§ ACTIVITY
A faithful copy of the entries is needed, one that leaves out the pictures.

§ ENTRIES SHOWN
■ ■ ■ ■
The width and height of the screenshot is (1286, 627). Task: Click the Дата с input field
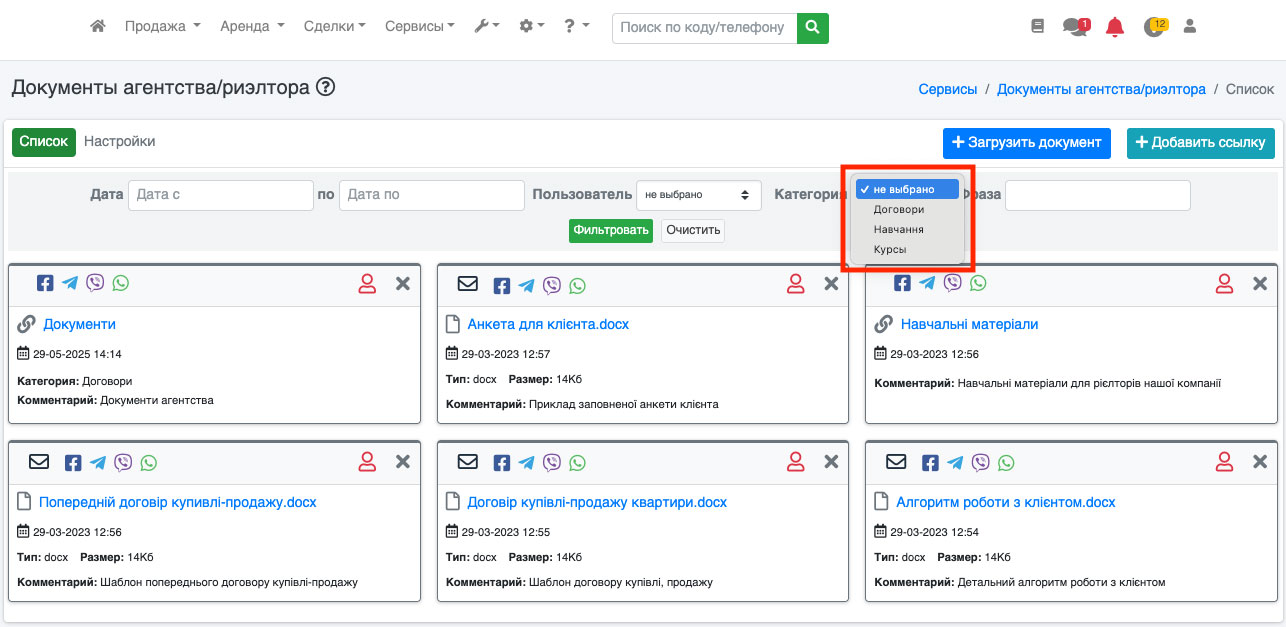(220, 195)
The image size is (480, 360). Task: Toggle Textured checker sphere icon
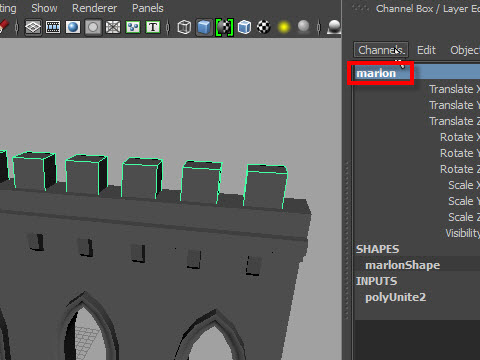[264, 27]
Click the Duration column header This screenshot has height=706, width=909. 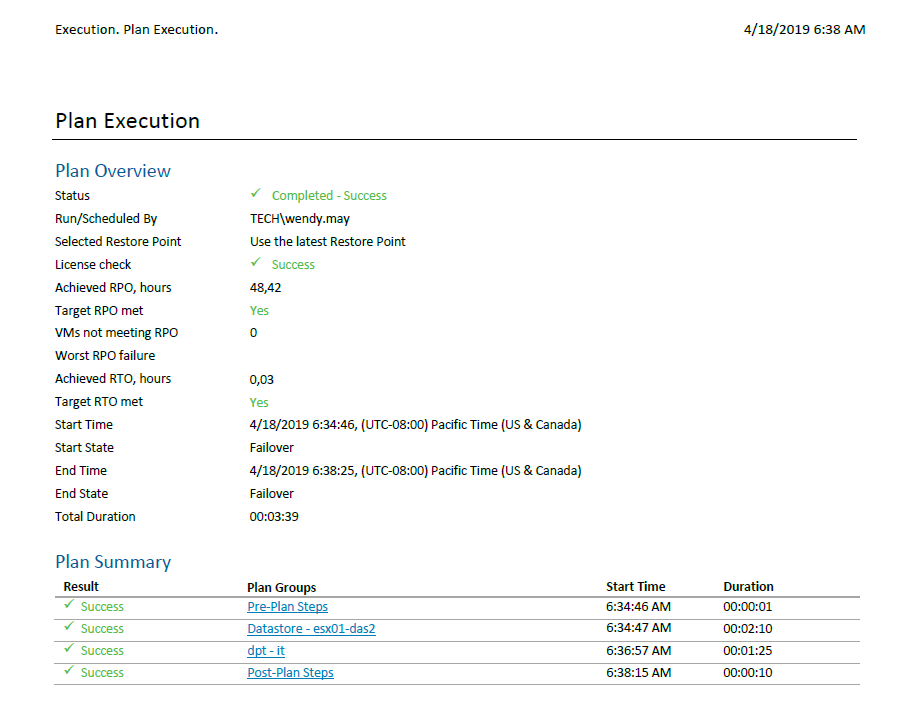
■ ■ ■ ■
§ RESPONSE FOR THIS EXERCISE
The width and height of the screenshot is (1286, 627). Task: Click the Дата с input field
(220, 195)
The image size is (480, 360). Task: Toggle Textured checker sphere icon
[264, 27]
Click the Duration column header This screenshot has height=706, width=909. 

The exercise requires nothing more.